■ Problem to work on ■
From the article on factorising quadratic expressions below, copy word for word the passage from "## A Quadratic" to "the x squared.".

■ Text to read ■
____
# How to Factorise a Quadratic Algebraic Equation

*I am a former maths teacher and owner of DoingMaths. I love writing about maths, its applications and fun mathematical facts.*

## A Quadratic Equation

## What is a Quadratic Equation?

A quadratic equation is any equation that can be written in the form ax^{2} + bx + c = 0 where a, b and c are numbers with a ≠ 0 (if a = 0 we have a linear equation). Another way of thinking about quadratic equations is that the highest power of x is the x squared.

If we remove the = 0 from the end, we no longer have an equation, but instead have an expression of the form ax^{2} + bx + c.

In this article we are going to look at how to convert a quadratic expression from ax^{2} + bx + c into the form (px + m)(qx + n) where m, n, p and q are whole numbers. This process is called factorising as both brackets are factors of the original expression.
____
■ Extracted data ■
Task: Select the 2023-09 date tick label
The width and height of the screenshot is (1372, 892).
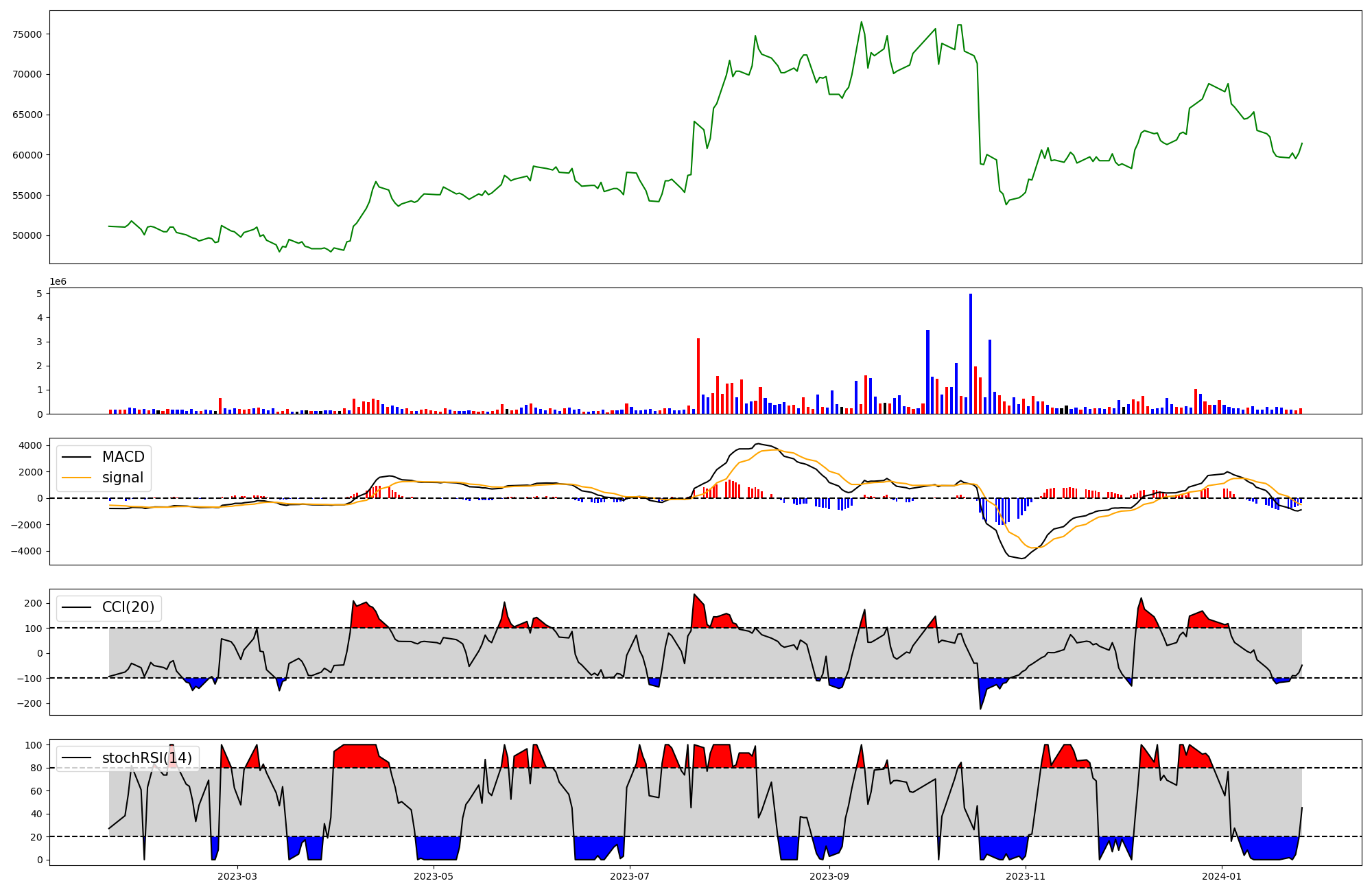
____
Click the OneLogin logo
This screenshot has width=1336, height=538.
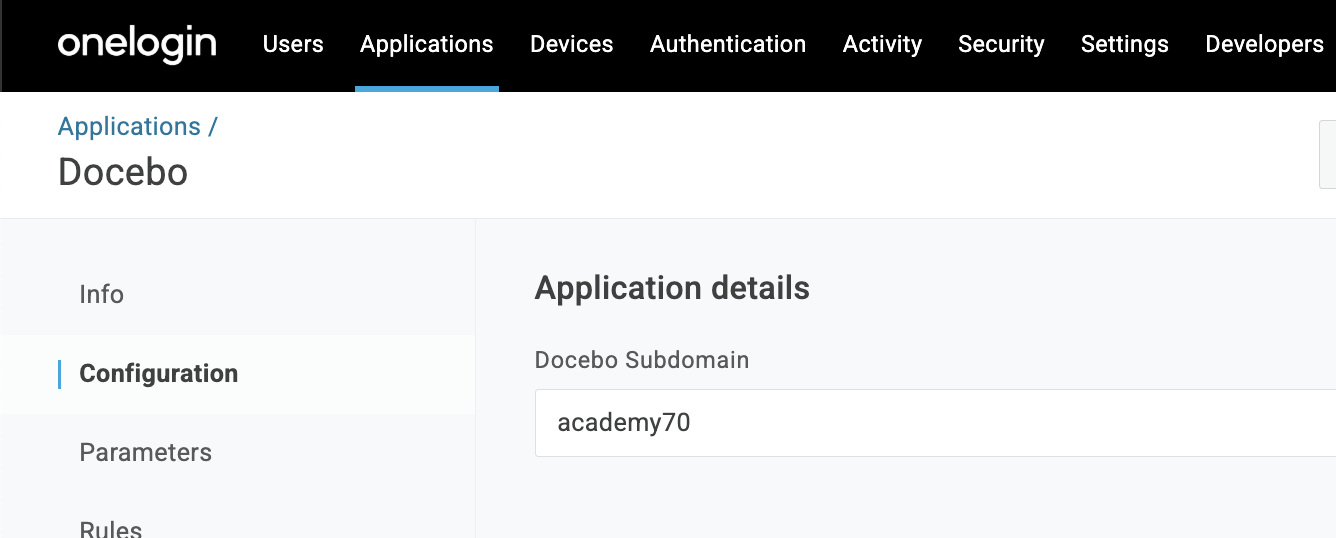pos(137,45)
____
■ Result ■
## A Quadratic Equation

## What is a Quadratic Equation?

A quadratic equation is any equation that can be written in the form ax^{2} + bx + c = 0 where a, b and c are numbers with a ≠ 0 (if a = 0 we have a linear equation). Another way of thinking about quadratic equations is that the highest power of x is the x squared.